Reviewby Rebecca Silverman,
Higurashi: When They Cry
GN 12 - Eye Opening 2
Satoshi cannot provide an alibi for the night of Hinamizawa's Cotton Drifting Festival, and coupled with his well-known animosity for his aunt, he becomes the primary suspect in her murder. However before he can be formally accused, he vanishes, leaving Shion with her identity exposed and her heart broken. A year later, still heartbroken and filled with anger over her treatment by the Sonozaki family, Shion meets Keiichi Maebara, new kid in town and her twin sister Mion's crush, and the night of the Cotton Drifting draws closer...
The single most important image in this volume isn't in the main story. It's not on the cover. Take a close look at the color insert to Yutori Houjyou's fourth contribution to Ryukishi07's horror-mystery and a major piece of the ongoing puzzle is solved, or at least hinted at. It's a great opening to the volume and a definite treat for readers who have been diligently trying to solve the mystery of Hinamizawa's yearly murders, but there may be something amiss when your biggest clue isn't part of your volume's main plot.
And what is that main plot? In this volume it is Shion's descent into madness, as she tries to cope with Satoshi's loss and the less-than-sane actions of her family, the powerful (and power-mad) Sonozakis. Once her identity is revealed to the other residents of Hinamizawa, the Sonozakis summon Shion to the family underground torture chamber. This is where things get ugly. While other volumes of the series, particularly in the opening two that make up the Abducted by Demons arc, have been gruesome, nothing thus far can quite top the nail-pulling scene in this one. Blood? Fine. Throatless dead bodies? Bring it on. A sixteen-year-old girl forced to use a medieval device to remove her own fingernails while a bunch of thugs watch? Oh hell, no!
It's the torture scenes where Houjyou's art really shines. The slow leak of blood as a nail is removed, the crazed look on Shion's face when wielding Satoshi's bat in an effort at deranged revenge, knees crumpled in pain...Houjyou makes you hide your nails, look away, and swallow uncomfortably. This is what good horror storytelling is in a visual medium – scenes so grim that they linger in your mind, floating off the page to haunt you.
One of the interesting features of the Higurashi series is its ability to blend those horrific moments with perfectly bland, slice-of-life pages. This arc, perhaps because of its nature as an “answer” rather than a “question,” still has a troubled air about its calmer portions, largely because of Shion's inner thoughts. There are several scenes of her lounging on her bed in a short slip, contemplating her loneliness and general unhappiness. While her monologue has an appropriately angsty teen feel, some of the images have an uncomfortably sexual tone to them, like we have come into the aftermath of her masturbation. While there is a sexual aspect to many horror stories, it feels off in this one, where legs are shown up to the crotch with no sexual innuendo and a family restaurant has a uniform that would look more natural in Las Vegas.

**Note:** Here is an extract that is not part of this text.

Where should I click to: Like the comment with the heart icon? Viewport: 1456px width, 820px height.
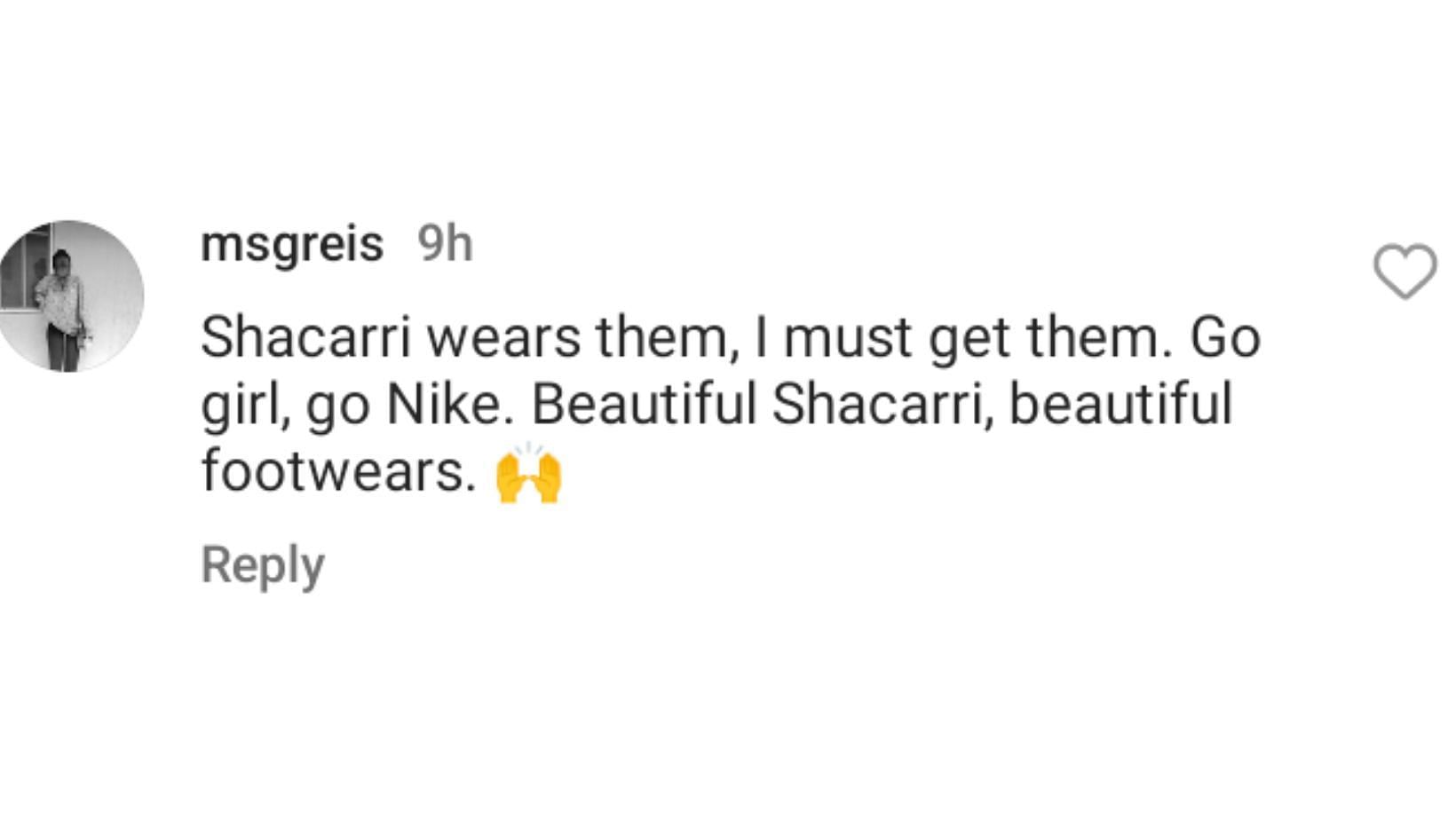(1405, 272)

For a story with a large main cast, this one focuses on a very small number of characters. Satoshi, a large part of the previous volume, is developed by his absence in this one. However unlike absent characters in other series, what we learn about Satoshi is not who he really is, but who others want him to be. Shion's mania takes wing because of the idea of him, rather than because of who he truly is. This leads to a lot of development for her as well, primarily in terms of how she relates to the few other characters present in this volume. Mion is largely left alone in terms of development, though her portrayal might be a surprise for readers of other arcs. Keiichi, Miyo, and Satoko are more one-dimensional than they have been when seen through Shion-colored glasses. It's a bit distracting at first as the volume moves into more familiar territory, but ultimately it works.
The Eye Opening Arc, of which this is the second of four volumes, is no place to start reading the series. Ryukishi07 has laid out his story in a pattern that Agatha Christie would be proud of, and you need to be up to date with all eleven previous volumes before diving into this one. Clues are dropped, characters are twisted, and each page brings us a little bit closer to solving the mystery. That many of those pages can make us uncomfortable is a testament to the combined powers of author and artist. This may not be the strongest entry in the franchise, but it certainly is a good one.
Overall : B+
Story : B+
Art : B+
+ Gut-churning horror scenes, more clues to the overall mystery at the heart of the series, varied panel layouts, and a believably crazed heroine make this great thunder-storm reading.